The Librarian of Congress appoints the three judges on the board, which determine the rates and terms for statutory copyright licenses.
Live365 filed the motion for a preliminary injunction Sept. 2 in an attempt to halt the board’s Webcasting III proceedings, which will determine royalty rates from 2011 to 2015.
As Live365 sees it, the three judges’ relative independence and wide-ranging authority to direct billions of dollars between broadcasters and copyright holders through their decisions makes them “principal officers,” as opposed to “inferior officers.” Under the appointments clause of the U.S. Constitution, principal officers must be appointed by the president.
In addition, Live365 argues the appointments are unconstitutional even if the judges are inferior officers because the Librarian of Congress is a member of the legislative, not executive, branch.
In his 32-page opinion, Senior U.S. District Judge Reggie Walton rejected a preliminary injunction because, among other reasons, he did not find that Live365 was likely to prevail on the merits of either of its arguments.

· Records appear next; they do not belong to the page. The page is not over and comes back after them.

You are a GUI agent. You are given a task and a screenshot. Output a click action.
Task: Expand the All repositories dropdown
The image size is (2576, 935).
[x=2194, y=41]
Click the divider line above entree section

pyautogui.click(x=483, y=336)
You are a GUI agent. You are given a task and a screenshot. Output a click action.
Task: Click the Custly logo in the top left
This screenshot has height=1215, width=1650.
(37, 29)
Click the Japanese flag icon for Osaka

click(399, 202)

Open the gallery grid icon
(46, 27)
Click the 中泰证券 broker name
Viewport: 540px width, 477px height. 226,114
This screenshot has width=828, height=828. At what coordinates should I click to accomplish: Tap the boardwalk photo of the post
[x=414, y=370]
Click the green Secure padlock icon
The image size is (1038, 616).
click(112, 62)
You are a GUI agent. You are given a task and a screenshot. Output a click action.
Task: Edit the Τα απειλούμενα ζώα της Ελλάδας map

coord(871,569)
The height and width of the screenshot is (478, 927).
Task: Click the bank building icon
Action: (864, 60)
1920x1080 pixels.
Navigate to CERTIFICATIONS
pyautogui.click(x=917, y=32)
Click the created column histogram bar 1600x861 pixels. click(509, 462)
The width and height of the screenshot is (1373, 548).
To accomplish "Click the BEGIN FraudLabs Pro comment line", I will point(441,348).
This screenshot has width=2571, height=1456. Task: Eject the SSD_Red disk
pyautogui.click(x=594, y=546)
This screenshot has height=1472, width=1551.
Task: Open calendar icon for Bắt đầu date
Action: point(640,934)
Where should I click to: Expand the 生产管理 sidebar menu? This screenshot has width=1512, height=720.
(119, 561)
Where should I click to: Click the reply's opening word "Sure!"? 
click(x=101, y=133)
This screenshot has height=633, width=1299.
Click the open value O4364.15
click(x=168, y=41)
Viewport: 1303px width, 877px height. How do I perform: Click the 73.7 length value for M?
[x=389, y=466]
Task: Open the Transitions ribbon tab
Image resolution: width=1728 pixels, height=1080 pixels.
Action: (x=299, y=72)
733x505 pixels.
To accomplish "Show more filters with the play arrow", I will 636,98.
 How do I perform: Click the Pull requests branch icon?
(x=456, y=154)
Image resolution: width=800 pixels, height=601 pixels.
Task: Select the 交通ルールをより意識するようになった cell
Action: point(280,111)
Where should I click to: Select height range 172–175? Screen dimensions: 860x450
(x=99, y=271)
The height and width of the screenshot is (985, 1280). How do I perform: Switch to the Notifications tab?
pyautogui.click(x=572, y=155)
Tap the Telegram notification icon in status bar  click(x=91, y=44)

However, Walton acknowledged concerns raised by Judge Brett Kavanaugh of the U.S. Court of Appeals for the D.C. Circuit in a separate case in July 2008. Walton wrote that the appointments clause is murky, concluding that it has “essentially created a gray area where cases will inevitably fall due to the case-by-case analysis lower courts are required to conduct as a result of the limited guidance the Framers of the Constitution provide.”
Walton also rejected a motion to dismiss for lack of subject matter jurisdiction by the royalty board, which argued that the case should have gone straight to the D.C. Circuit.
Although appeals of the royalty board’s decisions go directly to the appeals court, Walton wrote that this case belonged in the district court because it was a facial challenge to the board’s authority.